*REQUIREMENT:*
Count how many lines in the records contain the string "computer". Give only the number.

* * * * *

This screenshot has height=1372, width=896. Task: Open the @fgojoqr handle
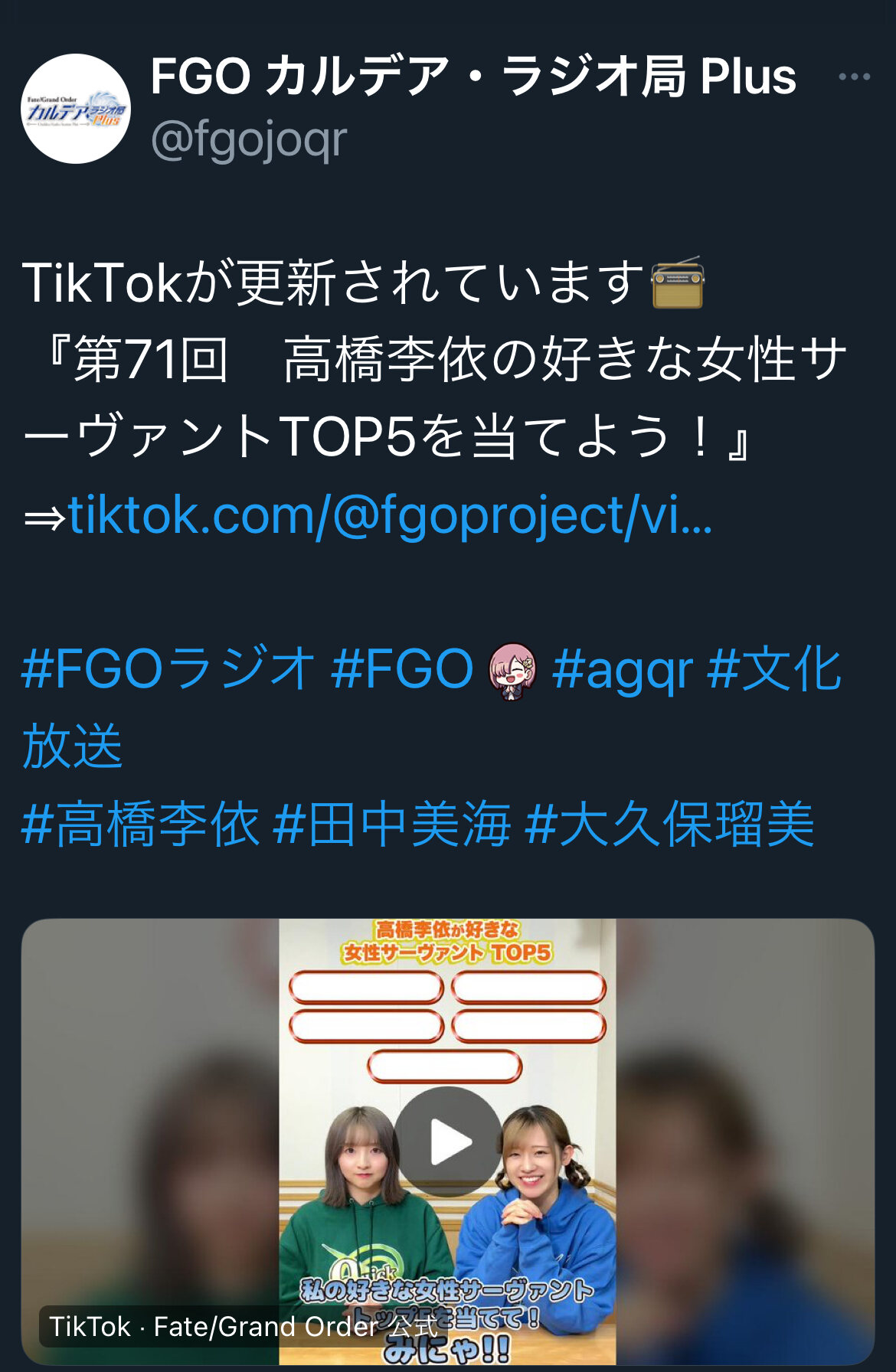point(249,139)
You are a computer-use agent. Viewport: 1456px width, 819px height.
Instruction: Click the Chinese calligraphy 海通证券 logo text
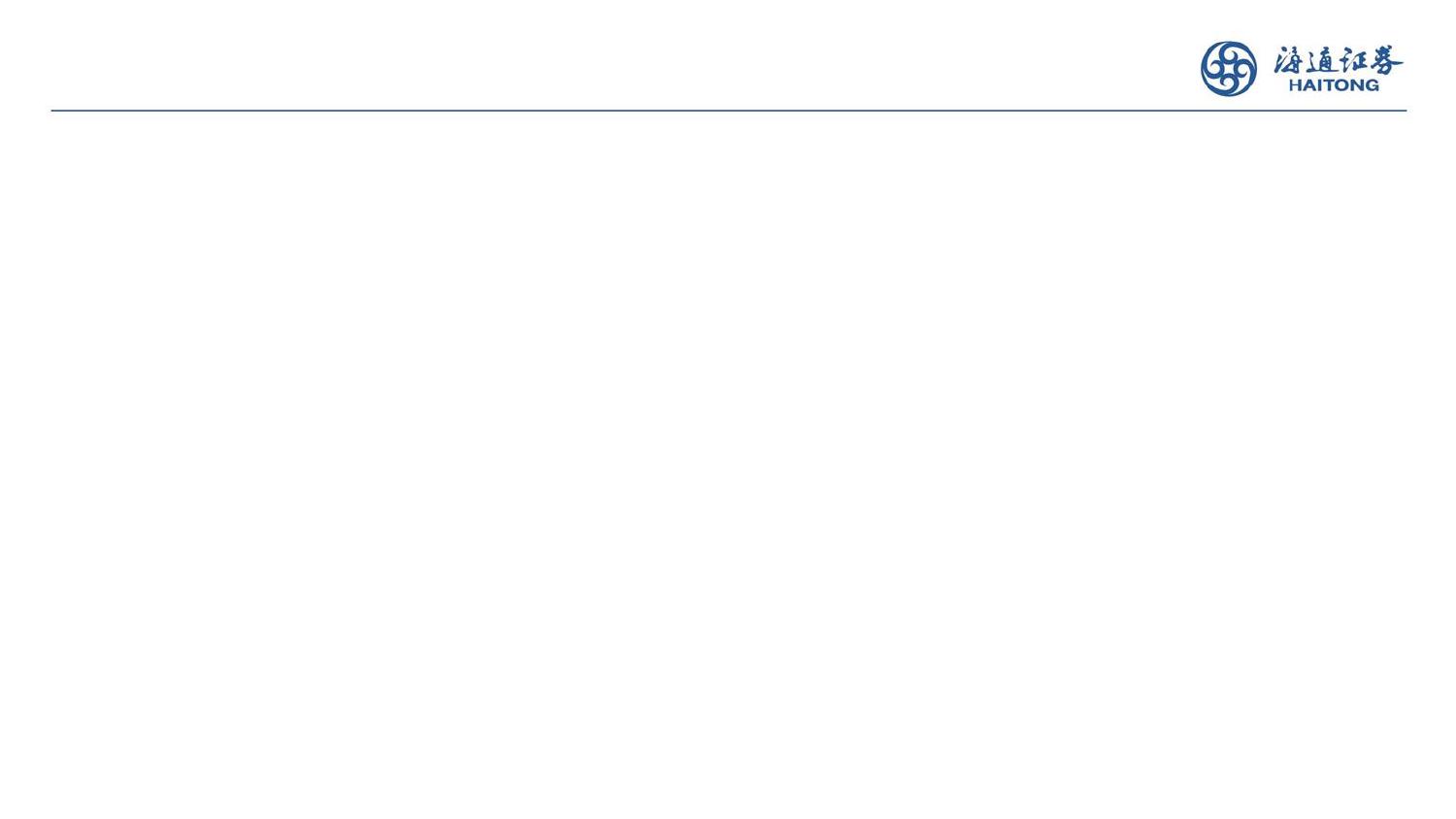click(x=1338, y=60)
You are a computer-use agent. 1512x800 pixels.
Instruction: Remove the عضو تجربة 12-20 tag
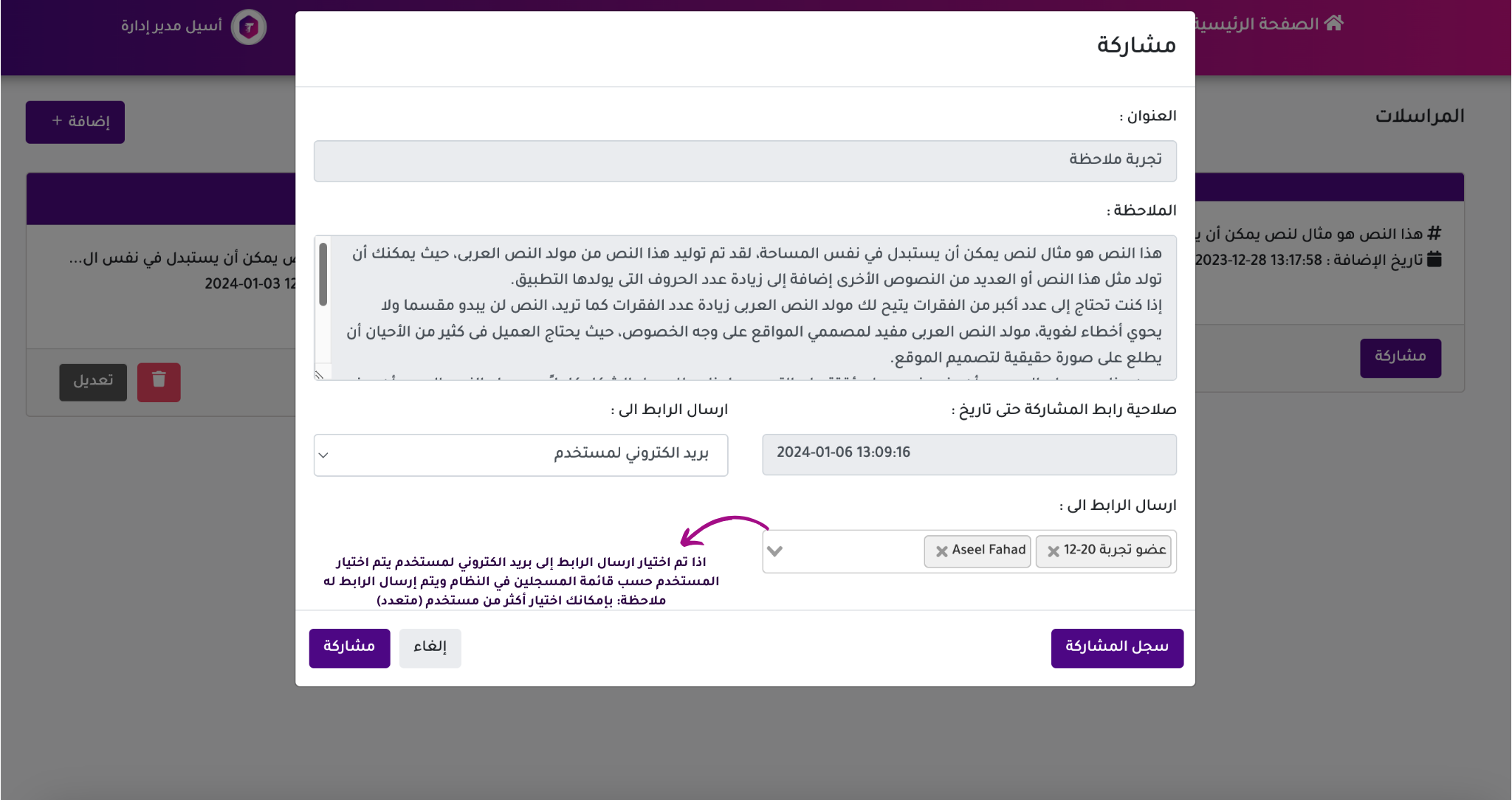pos(1054,551)
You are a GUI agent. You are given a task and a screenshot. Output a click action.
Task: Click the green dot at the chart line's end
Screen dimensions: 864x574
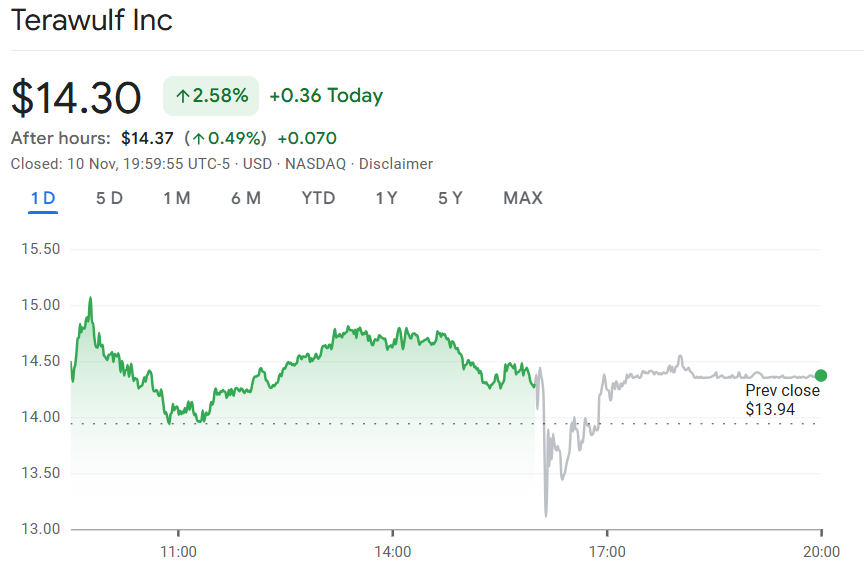click(821, 375)
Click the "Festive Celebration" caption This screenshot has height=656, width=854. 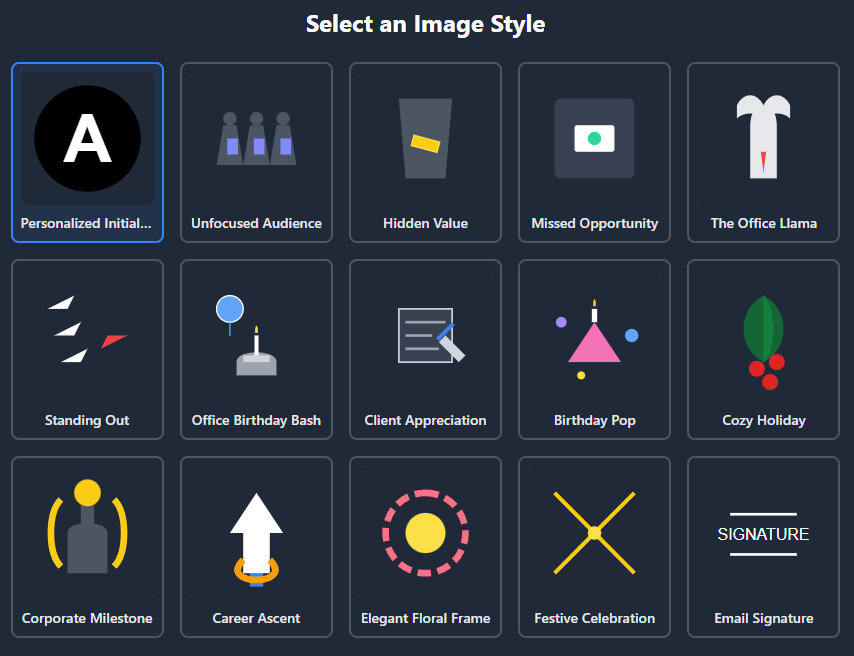coord(594,619)
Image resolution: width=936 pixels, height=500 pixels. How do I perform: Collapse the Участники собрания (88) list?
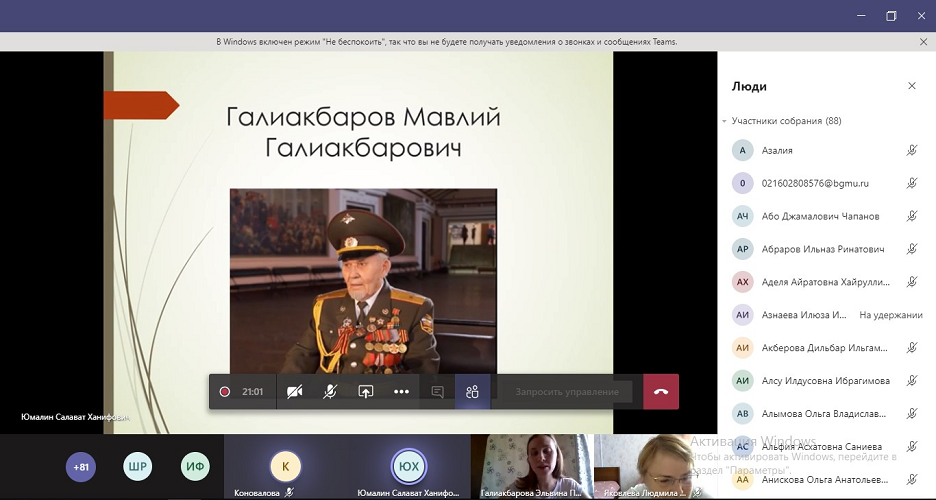tap(724, 121)
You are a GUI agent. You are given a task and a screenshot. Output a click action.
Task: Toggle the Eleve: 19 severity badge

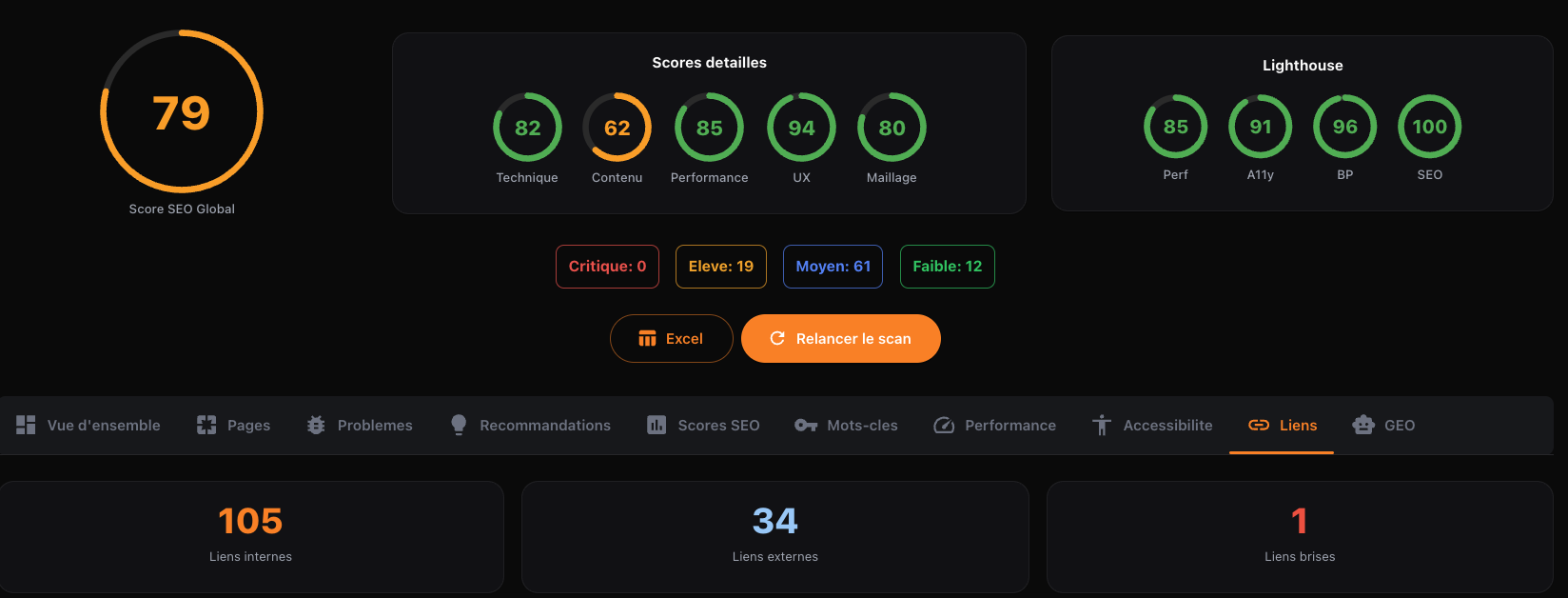click(x=720, y=267)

* * * * *

*OUTPUT FOR THIS TASK:*
2